6. Virtual shopping: You have a smartphone. Your customers have smartphones. All these smartphones have video calling capabilities. So why not offer your customers a virtual sales call? Using Skype, Facetime, Zoom or Google Hangouts, your customers can measure and show you the space they have, then you can show them the products that will fit that space – and you can then get them the gear almost immediately. Or, you can hold live virtual sales sessions via Facebook Live, offering discount codes, refer-a-friend discounts and free delivery after customers watch you demo specific equipment and answer virtual questions.
7. Future discount cards: Cash flow issues are now amplified by the lack of walk-in traffic. One potential way to maintain cash flow is to sell discounted gift cards good toward future purchases, redeemable in-store once the local, state or national emergency is lifted. But be careful: while discounted future gift cards will enhance cash flow, “they’re some very tricky things,” warns Chiarelli. “There are special regulations at most state levels that you cannot record that sale until that gift card is redeemed. It could be sort of an accounting nightmare for small business operators.”
8. Rent-to-own: Breadwinners or students suddenly forced to work or learn at home may need new gear but may not have ready cash.

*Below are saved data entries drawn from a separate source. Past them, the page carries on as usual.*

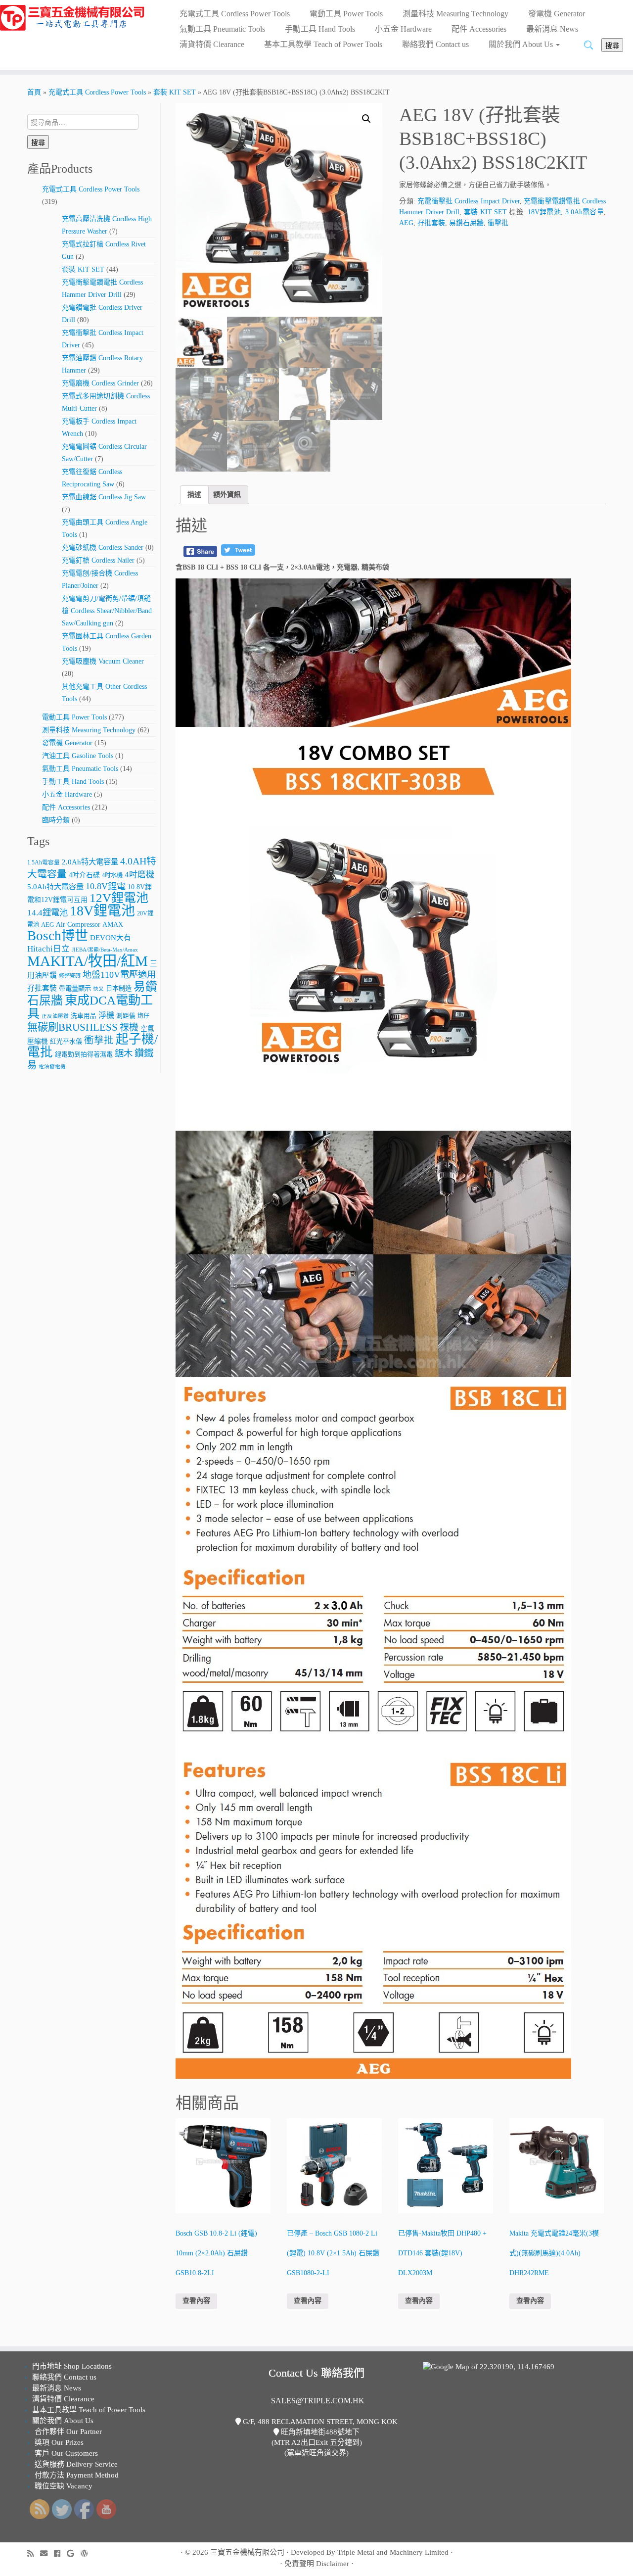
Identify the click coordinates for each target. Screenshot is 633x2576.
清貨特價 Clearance (212, 44)
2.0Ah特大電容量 (90, 862)
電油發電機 (52, 1066)
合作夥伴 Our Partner (68, 2431)
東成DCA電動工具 (90, 1006)
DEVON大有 (110, 938)
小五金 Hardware (403, 29)
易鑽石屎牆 (466, 223)
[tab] (194, 494)
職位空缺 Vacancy (63, 2486)
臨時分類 (56, 820)
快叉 (98, 989)
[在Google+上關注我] (74, 2553)
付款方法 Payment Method (77, 2475)
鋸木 (124, 1053)
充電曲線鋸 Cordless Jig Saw (104, 497)
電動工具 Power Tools (346, 13)
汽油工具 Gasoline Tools (77, 756)
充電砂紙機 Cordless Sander (102, 547)
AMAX (112, 924)
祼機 (129, 1027)
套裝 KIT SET (174, 92)
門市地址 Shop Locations (72, 2366)
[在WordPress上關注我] (87, 2553)
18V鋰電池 (102, 910)
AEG (47, 924)
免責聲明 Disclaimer (316, 2564)
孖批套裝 (42, 988)
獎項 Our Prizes (59, 2442)
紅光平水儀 (66, 1041)
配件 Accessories (479, 29)
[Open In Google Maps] (488, 2366)
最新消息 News (552, 29)
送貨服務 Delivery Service (76, 2464)
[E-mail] (47, 2553)
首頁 (34, 92)
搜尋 (612, 45)
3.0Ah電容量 (584, 212)
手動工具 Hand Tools (320, 29)
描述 (194, 494)
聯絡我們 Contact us (435, 44)
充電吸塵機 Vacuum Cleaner (103, 661)
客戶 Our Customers (66, 2453)
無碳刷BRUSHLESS (72, 1027)
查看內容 (196, 2300)
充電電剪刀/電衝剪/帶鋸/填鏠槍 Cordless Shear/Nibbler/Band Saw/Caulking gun (107, 611)
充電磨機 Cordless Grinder (100, 383)
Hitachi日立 (48, 949)
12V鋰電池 (119, 898)
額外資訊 (227, 494)
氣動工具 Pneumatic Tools (222, 29)
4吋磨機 (139, 874)
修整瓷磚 (70, 976)
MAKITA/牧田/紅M (87, 961)
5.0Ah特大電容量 (55, 886)
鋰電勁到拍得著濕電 (84, 1054)
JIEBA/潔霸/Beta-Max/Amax (105, 950)
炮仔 (143, 1015)
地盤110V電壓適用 (119, 975)
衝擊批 (99, 1040)
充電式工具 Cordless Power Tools (235, 13)
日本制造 (119, 988)
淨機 (106, 1015)
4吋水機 (112, 875)
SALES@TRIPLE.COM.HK (317, 2400)
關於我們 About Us (522, 44)
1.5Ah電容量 (43, 862)
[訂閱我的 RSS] (33, 2553)
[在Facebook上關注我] (60, 2553)
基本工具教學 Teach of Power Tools (323, 44)
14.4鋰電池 (47, 912)
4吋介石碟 (84, 875)
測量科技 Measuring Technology (455, 13)
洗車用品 (83, 1015)
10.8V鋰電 (106, 886)
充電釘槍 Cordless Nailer (98, 560)
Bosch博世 (57, 935)
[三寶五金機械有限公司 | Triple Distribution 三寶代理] (73, 18)
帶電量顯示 (75, 988)
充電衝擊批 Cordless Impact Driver (468, 201)
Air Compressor (78, 924)
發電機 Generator (556, 13)
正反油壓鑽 (55, 1016)
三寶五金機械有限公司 (247, 2552)
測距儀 (126, 1015)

So instead of selling expensive hardware, you could instead offer to rent expensive equipment – “financing in drag,” Chiarelli quipped. “[Customers] are not only paying full retail at no discount, but then they’re paying fees on top of it,” notes Heiblim. “‘We will drop it off and we will install it for you…then your rental fee will go toward your eventual purchase.’ Your finance company will help you figure out the terms.”
9. Reallocate sales staff: Since you have fewer customers to wait on and you’d rather not furlough staff, you can reassign employees to different jobs, such as manning the aforementioned chat function or for cold-calling previous customers to let them know you’re around and to help. “This is a great opportunity to add services or tele-support,” opines Heller. “Given the requests for social distancing and isolation, home installations aren’t recommended, but virtual support will likely be needed.” In addition, this might be the opportunity for a complete store deep clean and suddenly necessary sanitizing. Or, with the right added insurance, sales staffers can be deployed for immediate online or phone order delivery – leaving boxes on porches, stoops or lobbies as quarantined customers watch safely from inside.
10. Adjust/reduce in-store shopping hours: With less foot traffic, you don’t need to keep your store open the usual 12-14 hours a day. For one thing, trimming hours will help you save on your electric/HVAC bill. But you can create new hours designed to meet your local customer needs, based on when your customers are most likely to visit such as evenings after work. You also can create special hours for seniors only, or set up appointments for when the store will otherwise be relatively empty to create more personal (but responsibly socially distant) shopping/selling opportunities.
Overall, advises Chiarelli, “you’ve got to get really creative. You have to work what I call the LinkedIn version of selling – who you know, who they know, who they know. You have to try to do the best you can under some really bizarre circumstances.”